- Promotional logo
- Genre: Crime
- Written by: Anuradha Tiwari
- Directed by: Rakesh Sarang
- Starring: See below
- Country of origin: India
- Original language: Hindi
- No. of seasons: 1
- No. of episodes: 48

Production
- Camera setup: Multi-camera
- Running time: Approx. 24 minutes
- Production company: Cinevistaas Limited

Original release
- Network: Sony Entertainment Television
- Release: 10 April 2004

= Saaksshi =

Saaksshi is an Indian crime television series based on the story of an undercover cop Saaksshi Singh in an anti-terrorist squad. The series premiered on Sony TV on 10 April 2004, and starring Mouli Ganguly.

==Cast==
- Mouli Ganguly as Saaksshi Singh
- Samir Soni as Shekhar Gupta
- Amit Sadh as Deepak
- Hrishikesh Pandey

==Plot==
Saaksshi is the story of an Indian middle-class girl who lives with her family of a brother, sister and her parents. Saaksshi's brother is an Army officer who has been missing since his last mission in Kashmir. Saaksshi's mother, deeply affected by his absence, has been awaiting his arrival. Saaksshi, a courageous activist, tries to bond her family in the best possible way.

A chance encounter with a terrorist and an anti terrorism squad changes Saaksshi's life. ASTRA - the anti terrorism squad headed by Shekhar (Sameer Soni) asks Saaksshi to join their mission as they feel she can make a difference to society. Saaksshi initially rejects the offer but later accepts and chooses to keep this a secret from her family. Saaksshi starts work and is part of several cases related to terrorism, putting her own life in danger.

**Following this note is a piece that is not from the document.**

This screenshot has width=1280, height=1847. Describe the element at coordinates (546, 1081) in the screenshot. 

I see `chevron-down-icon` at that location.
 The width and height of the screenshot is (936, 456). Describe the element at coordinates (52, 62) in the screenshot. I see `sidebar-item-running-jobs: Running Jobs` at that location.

Saaksshi is surprised to learn that her own boss Shekhar is actually a spy and an informer looking for a data CD to sell information to other spies. Saaksshi is wounded while trying to stop him and is framed and declared a spy herself. After a heated chase, Saaksshi manages to expose Shekhar and kills him. After the incident, Saaksshi quits ASTRA. Saaksshi now plans for a normal family life. When she is about to marry, Saaksshi's fiancée is killed on the wedding day and Saaksshi is framed once again. The murder is executed by Shekhar's brother (Deepraj Rana) who has arrived to take revenge. Saaksshi manages to find out about him and breaks out from jail to settle scores.

The show abruptly ended when Saaksshi is shown to have been killed by Shekhar's brother when the truck she is travelling crashes.